93% of staff go to work when ill

Some 93% of respondents go into work when ill, according to research by Canada Life Group Insurance.

Sickness absence

Its research, which surveyed 888 employees, found that this percentage is unchanged from 2013.

The research also found that 8% of staff only take sick leave if hospitalised or with no other choice and a fifth have come into work when ill due to fear of redundancy or other financial implications.

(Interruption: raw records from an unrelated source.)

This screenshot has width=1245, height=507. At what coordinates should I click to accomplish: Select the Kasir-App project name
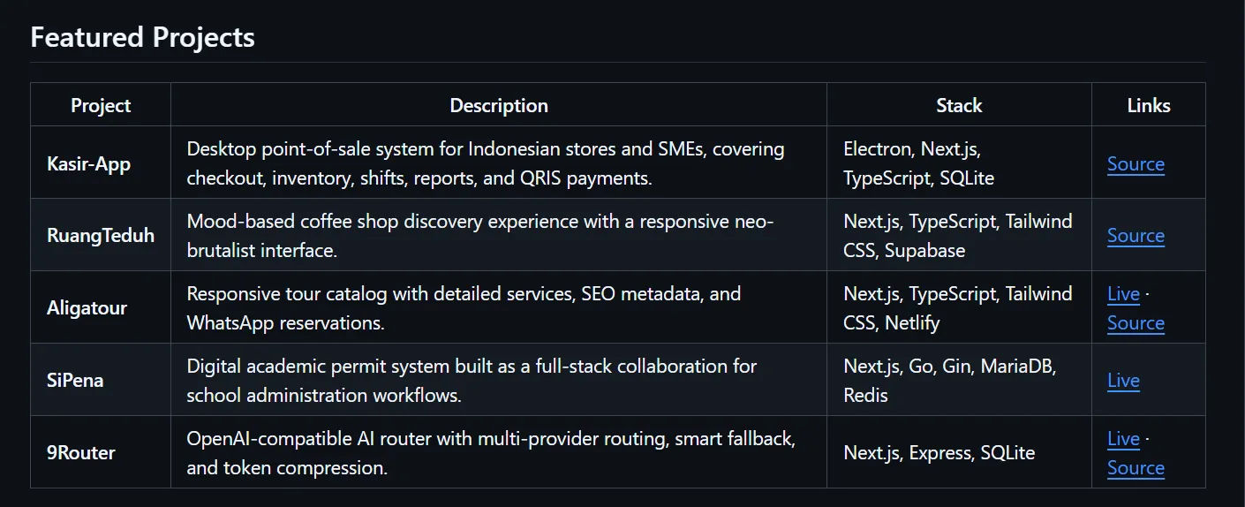88,164
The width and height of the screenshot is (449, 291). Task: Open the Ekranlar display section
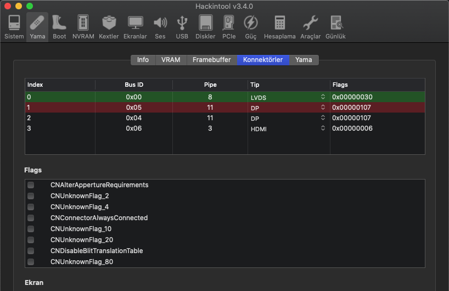(135, 27)
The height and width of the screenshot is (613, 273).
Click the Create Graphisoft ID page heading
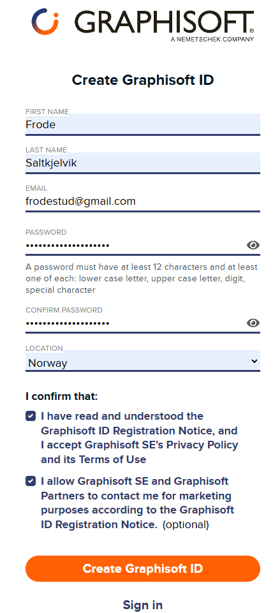(143, 80)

Excessive workloads were cited as a common cause of presenteeism, with almost a third (29%) of employees saying their workload was too great to allow for time off, even if they felt unwell.

Other findings include:

  • 72% of employers do not perceive health and wellbeing as a top priority in their organisation.
  • Employees took an average of 4.4 days off sick in 2014, which is slightly higher than 2013, when the figure was 4.1, but lower than the average of 5.6 days in 2007 and seven days between 1993 to 1996.
  • 20% of staff said they would go into work with a stomach bug, up from 21% in 2013.
  • 23% of staff would take time off for a headache or migraine, while 21% would take time off if suffering from stress-related illnesses.
  • 16% of workers are made to feel guilty by other members of staff for taking time off for sickness.
  • 34% of employees have chosen to take annual leave when ill to avoid a poor sickness record, while 12% have attempted to do this in the past.
  • 73% of staff say they have come into the workplace when unwell because they did not think it was serious enough to warrant time off.
  • 84% of staff say that they perform worse when they are at work and ill, and 18% say they perform significantly worse, up from 16% in 2013.
  • 82% of employees have become seriously ill as a result of another colleague coming into work when unwell, representing a rise of 1% from 2013, while 18% say this often happens.
  • 38% of workers do not believe they have any form of workplace support to help deal with sickness absence, and 9% say it is definitely not available.
  • 28% of staff believe health and wellbeing is the top priority of their organisation, compared to 44% who believe cost-efficiency is more valued.
  • 36% of employees feel their output for business profits is more important to their organisation than wellbeing.

Paul Avis, marketing director at Canada Life Group said: “The persistence of presenteeism in the UK workforce is a troubling sign that employers have failed to take active steps to promote health and wellbeing.

”Not only is this presenteeism detrimental to the individual concerned, it also has a negative impact on the wider business as well, encouraging the spread of illness and draining productivity.

“Employers must have a clear sickness absence system in place that emphasises employees will not be penalised for taking time off if they are genuinely ill.

”Employee benefits also help to communicate the message that employers value their staff and their wellbeing, and are clearly appreciated by employees: a third (36%) of workers said they would like their employer to provide them with a rehabilitation programme should they fall ill. This is a proactive measure employers can take to avoid presenteeism, and reduced productivity, taking hold of their organisation.”